Proteins are known as important building blocks in all kinds of living organisms. They consist of various amino acids that are connected by so-called peptide bonds to form a chain. The sequence of these amino acids determines their function.

Amino acid chains consisting of fewer than 100 ‘links’ are called peptides. The tiny peptides – each of them no longer than 1 nm – are individual short chains of amino acids. Depending on the number of their constituents, they are described as dipeptides (two), tripeptides (three), oligopeptides (up to 10 amino acid residues) and polypeptides (for 100 amino acid residues).

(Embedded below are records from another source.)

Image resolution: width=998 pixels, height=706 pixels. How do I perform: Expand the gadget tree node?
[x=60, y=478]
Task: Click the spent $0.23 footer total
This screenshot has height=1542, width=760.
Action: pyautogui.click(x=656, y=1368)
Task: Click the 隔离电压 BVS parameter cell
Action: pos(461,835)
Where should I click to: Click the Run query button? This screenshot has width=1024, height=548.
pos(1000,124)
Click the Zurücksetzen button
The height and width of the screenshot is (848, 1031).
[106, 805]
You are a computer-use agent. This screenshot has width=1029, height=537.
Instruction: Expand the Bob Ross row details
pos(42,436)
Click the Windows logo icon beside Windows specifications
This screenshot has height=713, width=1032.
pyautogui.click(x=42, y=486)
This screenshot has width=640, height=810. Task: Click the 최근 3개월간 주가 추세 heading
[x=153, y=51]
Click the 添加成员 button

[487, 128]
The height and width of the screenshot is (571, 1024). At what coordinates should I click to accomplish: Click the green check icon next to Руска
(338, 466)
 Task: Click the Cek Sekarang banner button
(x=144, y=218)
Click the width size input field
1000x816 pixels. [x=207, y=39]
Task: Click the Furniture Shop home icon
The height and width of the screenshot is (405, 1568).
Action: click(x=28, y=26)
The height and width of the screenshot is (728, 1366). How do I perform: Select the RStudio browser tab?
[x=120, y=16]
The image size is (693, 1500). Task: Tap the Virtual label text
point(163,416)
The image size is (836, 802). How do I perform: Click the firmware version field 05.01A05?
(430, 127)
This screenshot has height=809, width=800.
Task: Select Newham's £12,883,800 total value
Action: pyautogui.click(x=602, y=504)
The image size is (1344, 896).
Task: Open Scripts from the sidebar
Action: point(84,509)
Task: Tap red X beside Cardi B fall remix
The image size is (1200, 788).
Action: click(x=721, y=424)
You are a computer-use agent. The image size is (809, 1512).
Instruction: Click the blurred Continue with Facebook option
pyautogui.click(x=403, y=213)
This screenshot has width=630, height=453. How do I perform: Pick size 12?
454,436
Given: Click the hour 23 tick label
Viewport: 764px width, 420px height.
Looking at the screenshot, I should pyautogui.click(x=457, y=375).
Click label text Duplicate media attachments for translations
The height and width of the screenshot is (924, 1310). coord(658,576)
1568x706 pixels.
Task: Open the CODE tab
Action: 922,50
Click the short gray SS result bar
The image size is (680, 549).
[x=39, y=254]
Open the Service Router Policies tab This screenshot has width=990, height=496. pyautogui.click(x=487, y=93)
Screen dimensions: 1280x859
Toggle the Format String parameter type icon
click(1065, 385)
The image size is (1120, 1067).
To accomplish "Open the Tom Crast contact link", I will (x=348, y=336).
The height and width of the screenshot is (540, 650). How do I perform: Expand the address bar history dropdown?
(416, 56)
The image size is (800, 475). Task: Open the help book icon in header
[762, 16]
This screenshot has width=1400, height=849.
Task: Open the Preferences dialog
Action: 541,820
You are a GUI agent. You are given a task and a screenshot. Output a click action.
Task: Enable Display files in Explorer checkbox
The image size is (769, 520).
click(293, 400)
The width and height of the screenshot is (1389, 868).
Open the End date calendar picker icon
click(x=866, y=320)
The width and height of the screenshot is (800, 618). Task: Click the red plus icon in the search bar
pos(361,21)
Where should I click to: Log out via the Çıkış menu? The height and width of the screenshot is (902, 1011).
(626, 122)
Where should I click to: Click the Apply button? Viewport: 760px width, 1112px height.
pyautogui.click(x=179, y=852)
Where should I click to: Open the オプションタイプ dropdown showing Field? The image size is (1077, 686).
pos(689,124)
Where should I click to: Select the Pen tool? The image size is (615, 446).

While proteins are macromolecular substances, peptides belong to the microcosm, i.e. nano world, due to their tiny size.

Peptides fulfill a signal function in the body by transferring biological information from one cell to the other and by optimizing their performance.

The main types of peptide are:

  • protein hormones – hormone from the hypothalamus, pituitary, somatotropin, prolactin, adrenocorticotropic hormone, melanotropin, pancreotropic and thyroid hormone, glucagonoma;
  • neuro-peptides – hormones that are formed in the central and peripheral nervous system; they regulate physiological processes in the body;
  • immunological hormones with defensive functions, and
  • peptide-like bioregulators that control cellular functions.

The human body is able to form proteins. This process is called protein biosynthesis. Any disturbance will lead to illness and signs of decrepitude. But organic aging is also caused by an inhibition of protein development. After all, the organs suffer defects and damage as soon as the peptides no longer monitor the cells correctly.

Khavinson peptides
Complexes comprising of peptide bioregulators are called Khavinson peptides in honor of their discoverer. They are natural peptides that were initially obtained from animal organs. Today they are manufactured synthetically.

The researchers initially conducted animal trials by administering peptide bioregulators obtained from the organs of calves. Elevated protein synthesis was then identified in the bodies of the test animals. Long-term application of the peptide bioregulators increased the mean life expectancy of the animals by 20 to 42.5%, sometimes beyond a normal, commonly observed lifespan.

The Khavinson peptides were ready for testing on older people after successful completion of the animal trials. The biannual administration of peptide bioregulators led to a significant reduction in mortality compared to the control group, which received polyvitamins.

Vladimir Khavinson was determined to heal his parents, so he included them as participants in his trials. His mother Anna Khavinson had already experienced a deterioration in eyesight due to her type II diabetes, while his father Khazkel Khavinson had suffered a stroke as a result of arteriosclerosis. His mother’s vision was restored after taking the peptides obtained from the retinas of calves. A special peptide bioregulator was produced to treat his father, leading to a complete restoration of his bladder function without requiring surgical intervention. As a result, his father lived for 30 years longer than the doctors had predicted. Over 80 years old, his mother does not have a single grey hair, continues to move independently and even tends to her own garden.

How is this possible? The Khavinson peptides act on a cellular level to improve cell activity and therefore the body as a whole. They support ongoing treatment, help in the restoration of various internal organs, and inhibit the aging process. They therefore present the opportunity to extend life and to fight many illnesses without side-effects. In this respect, peptide preparations have no adverse effects or toxic influences.

Additional research has confirmed that various types of peptide only act on certain organs, e.g. peptides formed in the liver can only affect the liver, while heart peptides will only influence the heart, etc. This is why each organ requires a matching peptide.

The peptide bioregulators are manufactured in natural (Zitomax) and synthesized (Zitogene) types. They are produced in the following form: as tablets, liquid peptides, dietary products, crèmes, ointments, herbal teas, decorative cosmetics and as care products for the oral area, etc.